Décryptage · Régulation
AI Act : un mois après, ce que change vraiment l'obligation de transparence
Depuis le 2 août, l'article 50 de l'AI Act impose d'étiqueter contenus générés et chatbots. Un mois plus tard, l'enforcement démarre et une échéance clé tombe le 2 décembre.

Un mois s'est écoulé depuis que l'Europe a franchi une nouvelle marche de son règlement sur l'intelligence artificielle. Le 2 août 2026, l'article 50 de l'AI Act — le volet transparence — est entré en application, et avec lui les pouvoirs de supervision de l'AI Office sur les grands modèles à usage général. Passé l'effet d'annonce, il est temps de regarder ce qui change concrètement pour les fournisseurs et les déployeurs — et ce qui reste à venir.

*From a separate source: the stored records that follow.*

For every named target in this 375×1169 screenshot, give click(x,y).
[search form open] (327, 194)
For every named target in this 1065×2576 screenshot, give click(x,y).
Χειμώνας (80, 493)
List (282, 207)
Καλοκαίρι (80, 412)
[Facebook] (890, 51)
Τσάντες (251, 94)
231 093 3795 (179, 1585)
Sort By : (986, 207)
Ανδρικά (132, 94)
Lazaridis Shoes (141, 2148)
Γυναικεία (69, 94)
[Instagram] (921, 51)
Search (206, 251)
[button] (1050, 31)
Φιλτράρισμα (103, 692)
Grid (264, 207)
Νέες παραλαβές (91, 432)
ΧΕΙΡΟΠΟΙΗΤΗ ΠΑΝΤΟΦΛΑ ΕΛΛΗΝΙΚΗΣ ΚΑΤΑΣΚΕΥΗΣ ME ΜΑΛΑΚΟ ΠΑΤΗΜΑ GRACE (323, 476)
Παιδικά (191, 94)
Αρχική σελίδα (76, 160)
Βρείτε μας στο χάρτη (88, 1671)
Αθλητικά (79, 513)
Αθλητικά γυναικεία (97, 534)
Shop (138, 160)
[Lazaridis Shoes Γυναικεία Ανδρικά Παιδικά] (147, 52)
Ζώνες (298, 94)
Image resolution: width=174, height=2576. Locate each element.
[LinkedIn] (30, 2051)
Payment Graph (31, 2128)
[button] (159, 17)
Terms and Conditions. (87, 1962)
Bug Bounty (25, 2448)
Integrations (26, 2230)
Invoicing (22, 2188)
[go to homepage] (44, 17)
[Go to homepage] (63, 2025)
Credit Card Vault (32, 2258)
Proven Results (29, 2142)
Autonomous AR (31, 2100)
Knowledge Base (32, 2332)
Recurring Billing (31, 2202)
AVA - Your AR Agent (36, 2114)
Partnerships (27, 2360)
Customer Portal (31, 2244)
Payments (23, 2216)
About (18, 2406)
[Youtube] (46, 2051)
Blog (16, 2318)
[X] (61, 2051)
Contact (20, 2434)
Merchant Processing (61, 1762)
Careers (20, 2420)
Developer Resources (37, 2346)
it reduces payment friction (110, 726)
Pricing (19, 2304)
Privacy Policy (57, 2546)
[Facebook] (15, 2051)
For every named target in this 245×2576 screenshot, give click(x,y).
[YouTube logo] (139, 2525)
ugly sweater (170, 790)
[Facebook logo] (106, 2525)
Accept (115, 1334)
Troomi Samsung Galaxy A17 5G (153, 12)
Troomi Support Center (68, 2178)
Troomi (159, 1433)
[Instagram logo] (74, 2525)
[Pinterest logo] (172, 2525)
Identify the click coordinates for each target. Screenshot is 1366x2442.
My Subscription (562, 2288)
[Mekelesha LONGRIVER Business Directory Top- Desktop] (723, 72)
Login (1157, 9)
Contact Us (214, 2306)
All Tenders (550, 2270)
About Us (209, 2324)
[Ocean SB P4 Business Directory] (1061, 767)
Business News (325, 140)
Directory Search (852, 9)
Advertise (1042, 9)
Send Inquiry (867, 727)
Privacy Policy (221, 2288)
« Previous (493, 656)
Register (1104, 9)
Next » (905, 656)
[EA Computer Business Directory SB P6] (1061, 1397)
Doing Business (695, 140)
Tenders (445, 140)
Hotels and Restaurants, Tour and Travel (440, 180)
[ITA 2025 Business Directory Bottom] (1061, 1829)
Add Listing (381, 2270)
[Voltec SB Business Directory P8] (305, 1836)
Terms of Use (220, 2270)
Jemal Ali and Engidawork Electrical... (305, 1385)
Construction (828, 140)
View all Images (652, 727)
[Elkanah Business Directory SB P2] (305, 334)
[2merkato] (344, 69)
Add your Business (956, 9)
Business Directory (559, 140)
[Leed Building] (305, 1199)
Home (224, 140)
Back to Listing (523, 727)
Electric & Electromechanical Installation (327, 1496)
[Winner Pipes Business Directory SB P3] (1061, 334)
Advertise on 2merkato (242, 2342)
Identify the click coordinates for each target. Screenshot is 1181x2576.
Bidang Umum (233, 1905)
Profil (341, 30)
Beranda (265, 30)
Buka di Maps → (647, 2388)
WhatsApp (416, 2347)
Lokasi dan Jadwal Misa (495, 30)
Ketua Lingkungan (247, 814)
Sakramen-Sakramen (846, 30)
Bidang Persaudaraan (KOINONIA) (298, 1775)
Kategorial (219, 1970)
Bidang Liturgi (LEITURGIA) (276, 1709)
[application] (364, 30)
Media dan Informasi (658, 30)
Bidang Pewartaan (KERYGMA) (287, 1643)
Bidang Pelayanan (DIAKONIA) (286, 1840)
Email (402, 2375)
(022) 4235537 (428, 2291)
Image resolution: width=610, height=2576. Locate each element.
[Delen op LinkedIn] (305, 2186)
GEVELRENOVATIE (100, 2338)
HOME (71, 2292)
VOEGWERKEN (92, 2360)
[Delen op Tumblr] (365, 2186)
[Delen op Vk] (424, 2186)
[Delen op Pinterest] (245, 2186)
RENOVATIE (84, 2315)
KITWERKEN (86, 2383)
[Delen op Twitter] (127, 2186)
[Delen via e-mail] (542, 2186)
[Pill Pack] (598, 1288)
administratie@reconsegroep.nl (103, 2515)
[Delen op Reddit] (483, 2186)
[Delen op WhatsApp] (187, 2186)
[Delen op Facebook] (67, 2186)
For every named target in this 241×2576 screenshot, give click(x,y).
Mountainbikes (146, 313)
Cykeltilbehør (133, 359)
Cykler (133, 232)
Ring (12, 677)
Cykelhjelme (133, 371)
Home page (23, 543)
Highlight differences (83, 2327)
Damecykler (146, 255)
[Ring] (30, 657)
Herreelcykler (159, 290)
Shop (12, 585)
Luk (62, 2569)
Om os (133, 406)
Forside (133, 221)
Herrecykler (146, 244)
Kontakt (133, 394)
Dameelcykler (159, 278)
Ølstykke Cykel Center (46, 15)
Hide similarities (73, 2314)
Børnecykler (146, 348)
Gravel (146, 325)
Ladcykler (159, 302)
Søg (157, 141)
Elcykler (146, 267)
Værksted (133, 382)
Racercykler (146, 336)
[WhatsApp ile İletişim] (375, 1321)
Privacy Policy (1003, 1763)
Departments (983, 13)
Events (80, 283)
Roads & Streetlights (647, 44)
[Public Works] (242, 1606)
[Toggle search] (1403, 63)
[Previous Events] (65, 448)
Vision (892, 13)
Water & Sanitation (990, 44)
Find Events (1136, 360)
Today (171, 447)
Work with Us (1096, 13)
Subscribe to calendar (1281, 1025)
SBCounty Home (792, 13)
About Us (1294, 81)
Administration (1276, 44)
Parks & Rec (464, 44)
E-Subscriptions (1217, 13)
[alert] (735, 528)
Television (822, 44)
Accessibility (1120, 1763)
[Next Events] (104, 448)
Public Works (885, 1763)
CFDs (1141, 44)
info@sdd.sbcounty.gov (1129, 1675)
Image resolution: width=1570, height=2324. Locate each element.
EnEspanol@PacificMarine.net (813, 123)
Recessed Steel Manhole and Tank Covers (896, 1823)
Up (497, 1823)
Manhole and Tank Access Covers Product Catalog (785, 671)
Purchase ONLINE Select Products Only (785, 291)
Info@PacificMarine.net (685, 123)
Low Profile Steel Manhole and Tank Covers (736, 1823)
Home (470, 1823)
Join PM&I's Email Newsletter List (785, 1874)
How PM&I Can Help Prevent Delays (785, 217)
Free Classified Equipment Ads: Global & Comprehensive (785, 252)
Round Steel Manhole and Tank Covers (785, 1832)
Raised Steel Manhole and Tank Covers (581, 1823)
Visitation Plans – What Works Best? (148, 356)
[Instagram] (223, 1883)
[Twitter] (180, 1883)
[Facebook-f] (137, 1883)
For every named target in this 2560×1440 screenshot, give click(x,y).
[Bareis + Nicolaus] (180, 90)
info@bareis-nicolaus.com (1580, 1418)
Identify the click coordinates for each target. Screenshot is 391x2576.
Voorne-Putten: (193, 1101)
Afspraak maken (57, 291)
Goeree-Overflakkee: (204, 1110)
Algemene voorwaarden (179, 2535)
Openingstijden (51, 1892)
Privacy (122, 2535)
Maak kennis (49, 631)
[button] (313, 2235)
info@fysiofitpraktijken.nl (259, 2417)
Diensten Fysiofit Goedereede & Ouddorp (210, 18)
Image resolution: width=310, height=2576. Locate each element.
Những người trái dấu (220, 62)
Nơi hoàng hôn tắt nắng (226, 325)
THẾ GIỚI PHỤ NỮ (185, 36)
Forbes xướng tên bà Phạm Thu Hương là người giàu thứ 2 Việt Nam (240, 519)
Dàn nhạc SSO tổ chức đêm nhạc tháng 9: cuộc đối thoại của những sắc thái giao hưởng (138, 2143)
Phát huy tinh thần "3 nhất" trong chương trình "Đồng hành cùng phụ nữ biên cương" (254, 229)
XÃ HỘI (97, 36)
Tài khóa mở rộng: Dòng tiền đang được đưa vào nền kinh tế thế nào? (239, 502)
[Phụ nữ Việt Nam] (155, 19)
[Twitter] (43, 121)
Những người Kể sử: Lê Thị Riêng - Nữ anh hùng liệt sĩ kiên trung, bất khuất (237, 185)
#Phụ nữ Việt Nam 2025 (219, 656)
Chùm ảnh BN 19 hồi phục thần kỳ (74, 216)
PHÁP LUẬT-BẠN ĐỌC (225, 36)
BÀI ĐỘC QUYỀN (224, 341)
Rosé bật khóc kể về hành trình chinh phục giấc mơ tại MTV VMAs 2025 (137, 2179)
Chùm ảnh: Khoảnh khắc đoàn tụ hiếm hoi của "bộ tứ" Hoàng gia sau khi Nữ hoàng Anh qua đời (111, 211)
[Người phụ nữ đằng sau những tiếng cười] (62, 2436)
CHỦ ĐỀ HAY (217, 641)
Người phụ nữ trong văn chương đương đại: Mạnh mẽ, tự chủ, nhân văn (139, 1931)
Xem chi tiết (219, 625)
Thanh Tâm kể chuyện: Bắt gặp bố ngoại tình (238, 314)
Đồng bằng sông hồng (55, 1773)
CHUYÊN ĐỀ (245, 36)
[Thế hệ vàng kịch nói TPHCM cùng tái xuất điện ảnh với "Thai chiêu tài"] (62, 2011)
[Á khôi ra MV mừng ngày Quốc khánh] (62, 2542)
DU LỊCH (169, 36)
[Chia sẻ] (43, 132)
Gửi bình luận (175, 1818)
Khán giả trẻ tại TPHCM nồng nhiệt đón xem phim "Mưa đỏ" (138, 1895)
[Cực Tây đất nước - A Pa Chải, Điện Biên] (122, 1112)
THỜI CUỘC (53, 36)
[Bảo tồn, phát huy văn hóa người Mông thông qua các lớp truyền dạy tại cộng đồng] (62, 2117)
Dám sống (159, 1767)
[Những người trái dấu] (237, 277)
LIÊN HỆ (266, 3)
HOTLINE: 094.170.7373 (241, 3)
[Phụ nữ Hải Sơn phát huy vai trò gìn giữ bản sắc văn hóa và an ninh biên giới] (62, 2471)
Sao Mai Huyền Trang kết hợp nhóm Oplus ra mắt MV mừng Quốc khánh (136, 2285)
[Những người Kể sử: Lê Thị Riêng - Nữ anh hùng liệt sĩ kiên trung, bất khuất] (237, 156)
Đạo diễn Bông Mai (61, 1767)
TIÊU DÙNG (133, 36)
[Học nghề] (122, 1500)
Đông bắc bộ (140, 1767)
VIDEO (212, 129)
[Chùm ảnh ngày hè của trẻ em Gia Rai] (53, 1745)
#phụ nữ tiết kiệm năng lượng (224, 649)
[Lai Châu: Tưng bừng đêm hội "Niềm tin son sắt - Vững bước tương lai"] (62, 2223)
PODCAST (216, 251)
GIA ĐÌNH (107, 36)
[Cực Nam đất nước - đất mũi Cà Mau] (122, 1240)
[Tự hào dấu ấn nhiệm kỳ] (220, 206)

Quatre obligations, un principe unique
L'article 50 ne réinvente pas la roue : il impose que l'utilisateur sache toujours quand il a affaire à une machine ou à un contenu synthétique. Cette exigence se décline en quatre situations. D'abord, les systèmes qui interagissent directement avec une personne — les chatbots au premier chef — doivent l'informer qu'elle dialogue avec une IA, et non avec un humain. Ensuite, les contenus générés ou modifiés par IA (texte, image, audio, vidéo) doivent porter un marquage lisible par machine, afin d'être détectables automatiquement.
Les deux derniers cas visent des usages plus sensibles : les systèmes de reconnaissance des émotions et de catégorisation biométrique doivent être signalés aux personnes exposées ; et les deepfakes, comme les textes générés par IA portant sur des sujets d'intérêt public, doivent être explicitement présentés comme artificiels.
L'enforcement a officiellement commencé
Le vrai basculement du 2 août est institutionnel. Depuis cette date, l'AI Office de la Commission et les autorités nationales des États membres sont responsables de la mise en œuvre, de la supervision et du contrôle du règlement. L'AI Office détient en particulier les pouvoirs d'exécution sur les modèles à usage général (GPAI), c'est-à-dire sur les fournisseurs de grands modèles génératifs.
Le régime de sanctions donne la mesure de l'enjeu : le non-respect des obligations peut coûter jusqu'à 15 millions d'euros ou 3 % du chiffre d'affaires annuel mondial, le montant le plus élevé étant retenu. Pour un géant du secteur, le pourcentage transforme la menace théorique en risque financier réel. Pour accompagner la mise en conformité, la Commission a publié en parallèle des lignes directrices sur les obligations de transparence, destinées à clarifier le périmètre exact de chaque cas.
L'échéance que tout le monde surveille : le 2 décembre
C'est le point que les directions juridiques ont coché dans leur agenda. Une période transitoire limitée s'applique à la seule obligation de marquage et de détection des contenus, pour les systèmes d'IA générative déjà présents sur le marché au 2 août. Ces fournisseurs ont jusqu'au 2 décembre 2026 pour se mettre en conformité. Autrement dit, l'obligation d'informer existe déjà, mais le marquage technique universel des contenus générés — le tatouage invisible censé rendre chaque image ou texte détectable — bénéficie encore d'un sursis de quelques mois.
Ce délai n'est pas anodin : il reconnaît que l'étiquetage machine des contenus reste un défi technique non résolu, sur lequel les standards (comme les métadonnées de provenance) ne sont pas encore stabilisés à l'échelle de l'industrie.
Ce que cela signifie pour la France
Pour les acteurs français, cette étape s'inscrit dans un enchaînement réglementaire déjà dense. Elle prolonge la vigilance de la CNIL sur la traçabilité des modèles open source et complète l'encadrement des usages grand public, au moment même où la publicité arrive dans ChatGPT en Europe. La logique européenne se précise : après avoir posé les principes en 2024, l'Union entre dans la phase où les obligations deviennent opposables et sanctionnables.
Reste la question de l'effectivité. Un texte qui prévoit des amendes ne vaut que par les contrôles qui le font vivre. L'AI Office démarre avec un mandat large mais des moyens comptés, et l'articulation avec les autorités nationales — dont la CNIL en France — devra être rodée. Le mois écoulé aura surtout servi à installer le cadre ; c'est à l'automne, à l'approche du 2 décembre, que se jouera la crédibilité de l'ensemble.